When I left the hospital, I looked up at the sky to see what to expect on the way to Jerusalem and whether I should take my Honda. How had I got mixed up in this crazy journey? Suddenly I wanted to hurry home to my parents, so that they could cosset me with warmth and concern and help me to get ready for the trip, which I now felt approaching at a gallop. At my small apartment I quickly washed the dishes in the sink, made the bed, and packed clothes, underwear, socks, and toiletries in a sturdy old suitcase. I disconnected the electricity, shut the water, and phoned my landlady to tell her I was going abroad. Then I tied the suitcase and the knapsack onto the pillion of the Honda and drove to the Lazars’ apartment to arrange for our meeting at the airport and to get my ticket, as well as the dollars that had been withdrawn from the bank in my name but had been pocketed by Mrs. Lazar’s little clerk.
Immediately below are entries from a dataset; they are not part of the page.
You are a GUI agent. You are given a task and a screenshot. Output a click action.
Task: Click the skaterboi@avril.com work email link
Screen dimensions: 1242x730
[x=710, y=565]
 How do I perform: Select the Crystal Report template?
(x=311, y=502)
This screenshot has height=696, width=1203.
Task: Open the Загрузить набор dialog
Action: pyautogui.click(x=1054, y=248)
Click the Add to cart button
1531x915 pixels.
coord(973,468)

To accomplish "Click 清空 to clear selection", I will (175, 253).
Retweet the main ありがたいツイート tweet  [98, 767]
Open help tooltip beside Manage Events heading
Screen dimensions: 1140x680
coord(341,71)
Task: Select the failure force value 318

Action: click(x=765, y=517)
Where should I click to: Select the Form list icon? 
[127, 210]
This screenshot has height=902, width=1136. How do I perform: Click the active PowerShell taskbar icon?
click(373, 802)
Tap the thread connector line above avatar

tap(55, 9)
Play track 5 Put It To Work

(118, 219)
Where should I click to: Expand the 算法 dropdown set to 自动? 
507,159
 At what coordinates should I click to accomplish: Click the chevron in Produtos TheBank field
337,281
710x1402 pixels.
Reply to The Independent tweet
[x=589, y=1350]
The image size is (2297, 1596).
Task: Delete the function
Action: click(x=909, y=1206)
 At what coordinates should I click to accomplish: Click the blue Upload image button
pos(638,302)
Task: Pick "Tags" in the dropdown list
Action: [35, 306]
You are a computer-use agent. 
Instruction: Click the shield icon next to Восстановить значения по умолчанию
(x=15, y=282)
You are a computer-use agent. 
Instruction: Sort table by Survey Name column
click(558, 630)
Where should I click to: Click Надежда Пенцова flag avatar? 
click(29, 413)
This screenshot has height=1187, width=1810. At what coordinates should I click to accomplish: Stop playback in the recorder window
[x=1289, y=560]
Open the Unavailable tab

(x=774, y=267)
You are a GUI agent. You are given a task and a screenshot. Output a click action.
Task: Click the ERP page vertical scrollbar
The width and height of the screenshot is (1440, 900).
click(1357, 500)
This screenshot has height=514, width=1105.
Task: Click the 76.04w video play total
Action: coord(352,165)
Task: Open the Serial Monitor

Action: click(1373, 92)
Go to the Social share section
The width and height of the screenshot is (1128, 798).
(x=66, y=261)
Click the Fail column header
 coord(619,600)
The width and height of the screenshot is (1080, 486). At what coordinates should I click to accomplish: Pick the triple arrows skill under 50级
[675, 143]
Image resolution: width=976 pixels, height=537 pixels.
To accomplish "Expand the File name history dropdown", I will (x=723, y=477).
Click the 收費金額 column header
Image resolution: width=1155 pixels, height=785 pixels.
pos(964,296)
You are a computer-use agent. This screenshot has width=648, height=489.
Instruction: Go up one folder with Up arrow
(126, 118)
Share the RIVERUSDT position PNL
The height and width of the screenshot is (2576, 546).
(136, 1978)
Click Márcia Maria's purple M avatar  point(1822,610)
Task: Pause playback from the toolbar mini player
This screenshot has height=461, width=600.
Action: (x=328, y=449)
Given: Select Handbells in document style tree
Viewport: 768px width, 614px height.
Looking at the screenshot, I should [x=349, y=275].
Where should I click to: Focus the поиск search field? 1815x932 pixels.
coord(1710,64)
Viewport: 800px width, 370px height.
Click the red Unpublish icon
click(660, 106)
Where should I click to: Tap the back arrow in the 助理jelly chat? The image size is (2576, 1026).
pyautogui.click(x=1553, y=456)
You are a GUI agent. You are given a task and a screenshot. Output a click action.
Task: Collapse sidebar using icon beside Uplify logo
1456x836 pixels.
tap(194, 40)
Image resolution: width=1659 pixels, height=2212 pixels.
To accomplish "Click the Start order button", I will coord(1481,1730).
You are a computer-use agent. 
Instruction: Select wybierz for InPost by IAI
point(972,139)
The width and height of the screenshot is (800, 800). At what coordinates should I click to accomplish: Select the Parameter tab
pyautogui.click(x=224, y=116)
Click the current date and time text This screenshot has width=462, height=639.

In the spacious apartment, now glowing with the rosy light of sunset, the preparations for the journey were evident: a suitcase lay next to the door, and by its side was an open bag. “Here you are at last,” cried Lazar from the living room. “We’ve been asking ourselves where you disappeared to!”

“I disappeared?” I asked, insulted. “In what sense did I disappear?”

“Never mind, never mind,” said his wife, emerging immediately from the living room in a velvet jump suit. I could already see that she had an overpowering desire to be present everywhere, and she looked different to me, maybe younger but also uglier, short and thick, her hair a little rumpled, her face pale, and the radiant smile in her eyes faded behind the lenses of her glasses. “Don’t pay any attention,” she said. “Lazar’s always worrying, he thrives on worry, you’ll have to get used to it, but come in Dr….” She paused then, uncertain of how to address me. “Call me Benjamin, or Benjy, if you like.”